■ **SELECTED EXTRACT**
◇ ◇ ◇ ◇ ◇ ◇ ◇

# Data Preprocessing

In [1]:
#!/usr/bin/env python
# -*- coding:utf-8 -*-

__author__ = 'Shining'
__email__ = 'mrshininnnnn@gmail.com'

In [2]:
# dependency
# public
import os
import numpy as np
from collections import Counter
# private
from utils import *

In [3]:
# define parameters
method = 'rec'
num_size = 10
seq_len = 5
data_size = 10000

In [4]:
# load path
data_src = 'aor'
indir = os.path.join(data_src, 
                     'num_size_{}'.format(num_size), 
                     'seq_len_{}'.format(seq_len), 
                     'data_size_{}'.format(data_size))
indir

'aor/num_size_10/seq_len_5/data_size_10000'

In [5]:
# save path
outdir = os.path.join(method, 
                      'num_size_{}'.format(num_size), 
                      'seq_len_{}'.format(seq_len), 
                      'data_size_{}'.format(data_size))
if not os.path.exists(outdir): 
    os.makedirs(outdir)
outdir

'rec/num_size_10/seq_len_5/data_size_10000'

In [6]:
# load raw dataset
raw_train_xs = load_txt(os.path.join(indir, 'train_x.txt'))
raw_train_ys = load_txt(os.path.join(indir, 'train_y.txt'))
raw_val_xs = load_txt(os.path.join(indir, 'val_x.txt'))
raw_val_ys = load_txt(os.path.join(indir, 'val_y.txt'))
raw_test_xs = load_txt(os.path.join(indir, 'test_x.txt'))
raw_test_ys = load_txt(os.path.join(indir, 'test_y.txt'))

◇ ◇ ◇ ◇ ◇ ◇ ◇

■ **WHAT IS NEEDED**
List every file name that the data preprocessing code loads with load_txt. The data that follow have no connection to the data preprocessing code.

■ **GIVEN INFORMATION**
◇ ◇ ◇ ◇ ◇ ◇ ◇

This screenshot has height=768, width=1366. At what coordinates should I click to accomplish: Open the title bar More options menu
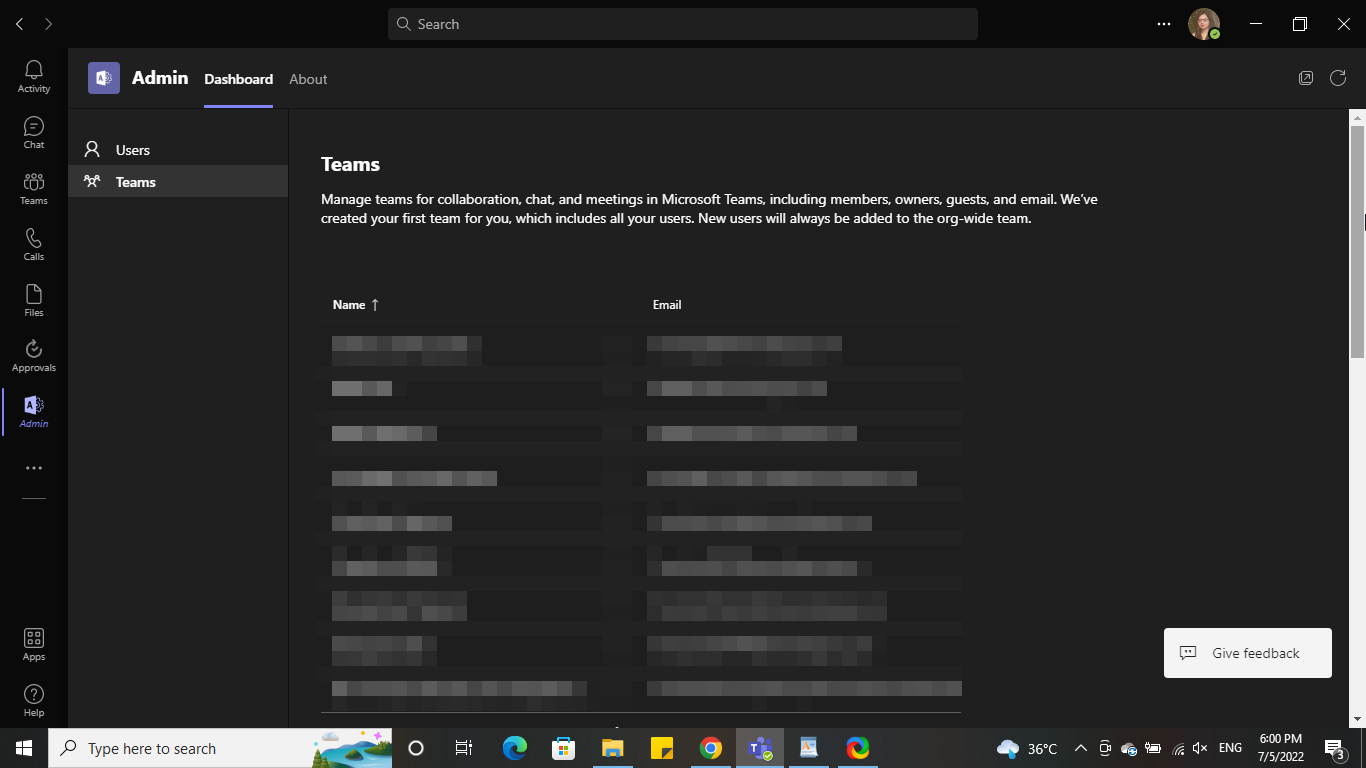(x=1163, y=23)
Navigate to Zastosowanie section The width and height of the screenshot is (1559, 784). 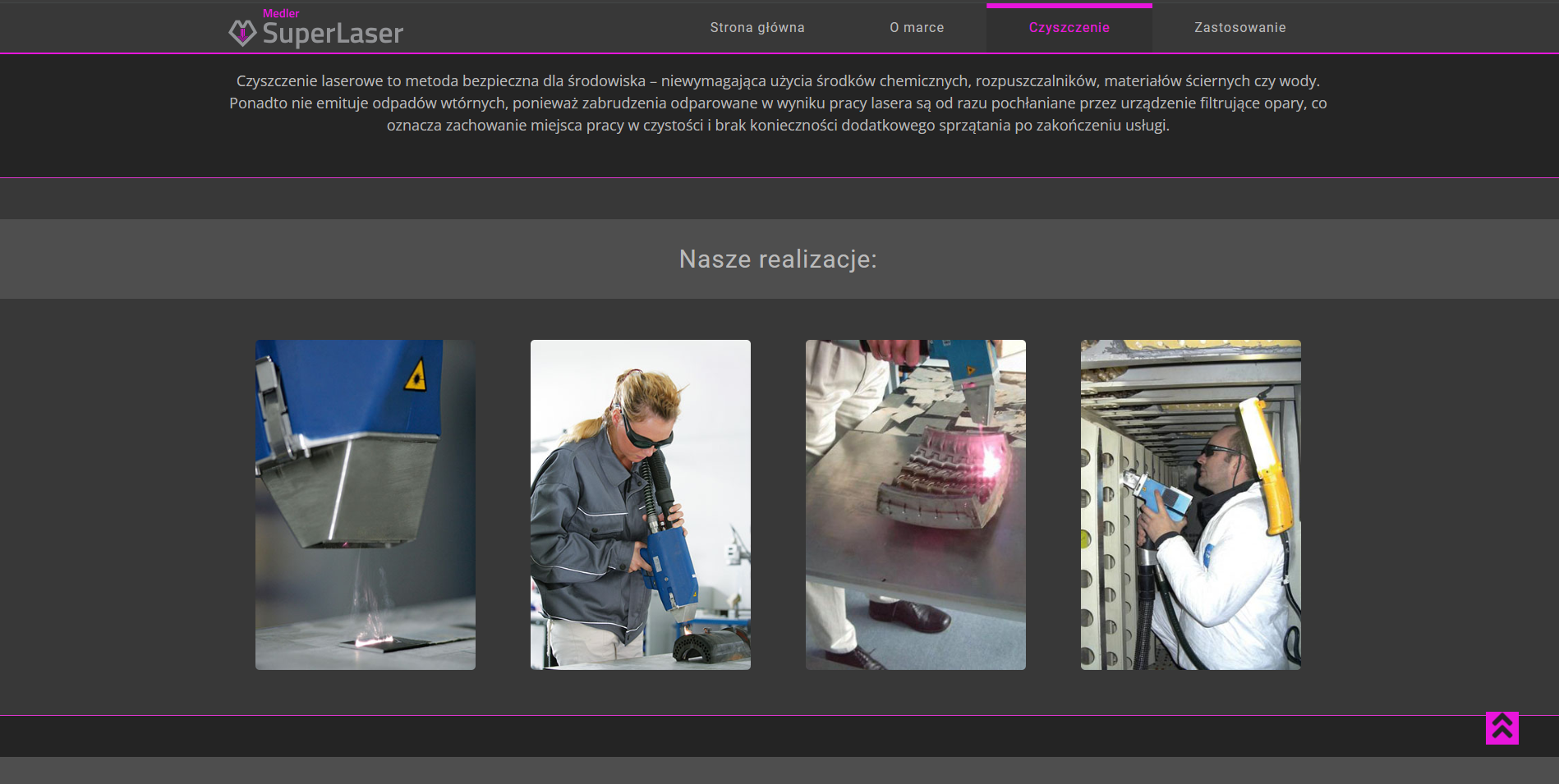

◇ ◇ ◇ ◇ ◇ ◇ ◇

■ **RESPONSE TO THIS EXERCISE**
train_x.txt, train_y.txt, val_x.txt, val_y.txt, test_x.txt, test_y.txt